### GOAL OF THE EXERCISE:
From the material below, copy every line that contains the string "perform". Treat uppercase and lowercase as different.

===

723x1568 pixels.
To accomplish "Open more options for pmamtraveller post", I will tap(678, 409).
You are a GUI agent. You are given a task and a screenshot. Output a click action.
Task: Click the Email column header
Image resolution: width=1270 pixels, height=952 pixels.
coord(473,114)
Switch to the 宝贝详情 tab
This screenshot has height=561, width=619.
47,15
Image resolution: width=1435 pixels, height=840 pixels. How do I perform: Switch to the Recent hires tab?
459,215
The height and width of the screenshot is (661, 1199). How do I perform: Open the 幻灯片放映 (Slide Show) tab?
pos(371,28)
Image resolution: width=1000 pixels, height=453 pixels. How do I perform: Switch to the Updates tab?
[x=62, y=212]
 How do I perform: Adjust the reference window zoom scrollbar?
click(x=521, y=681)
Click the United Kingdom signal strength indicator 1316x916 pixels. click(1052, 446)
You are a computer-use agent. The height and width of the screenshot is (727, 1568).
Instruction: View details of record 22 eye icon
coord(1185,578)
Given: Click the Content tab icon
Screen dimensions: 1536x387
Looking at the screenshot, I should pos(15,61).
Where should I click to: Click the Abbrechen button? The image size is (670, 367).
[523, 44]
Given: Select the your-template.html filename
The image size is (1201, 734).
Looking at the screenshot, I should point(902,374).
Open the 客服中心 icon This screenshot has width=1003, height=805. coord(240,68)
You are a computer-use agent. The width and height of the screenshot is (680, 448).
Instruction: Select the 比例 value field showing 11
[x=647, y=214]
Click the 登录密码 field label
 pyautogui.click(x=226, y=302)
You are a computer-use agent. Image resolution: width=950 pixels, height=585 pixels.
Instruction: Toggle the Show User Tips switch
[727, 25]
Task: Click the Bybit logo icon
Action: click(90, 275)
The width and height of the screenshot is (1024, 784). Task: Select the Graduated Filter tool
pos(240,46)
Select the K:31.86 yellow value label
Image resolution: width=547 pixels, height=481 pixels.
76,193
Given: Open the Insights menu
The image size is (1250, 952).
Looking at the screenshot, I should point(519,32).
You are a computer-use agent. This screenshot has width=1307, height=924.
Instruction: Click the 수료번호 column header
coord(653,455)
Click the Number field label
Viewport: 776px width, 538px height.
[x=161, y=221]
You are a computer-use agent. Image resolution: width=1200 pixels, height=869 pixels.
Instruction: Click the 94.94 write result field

===

### TASK RESULT:
Image resolution: width=1435 pixels, height=840 pixels. How do I perform: Switch to the Recent hires tab?
The height and width of the screenshot is (661, 1199). How do I perform: Open the 幻灯片放映 (Slide Show) tab?
Image resolution: width=1000 pixels, height=453 pixels. How do I perform: Switch to the Updates tab?
 How do I perform: Adjust the reference window zoom scrollbar?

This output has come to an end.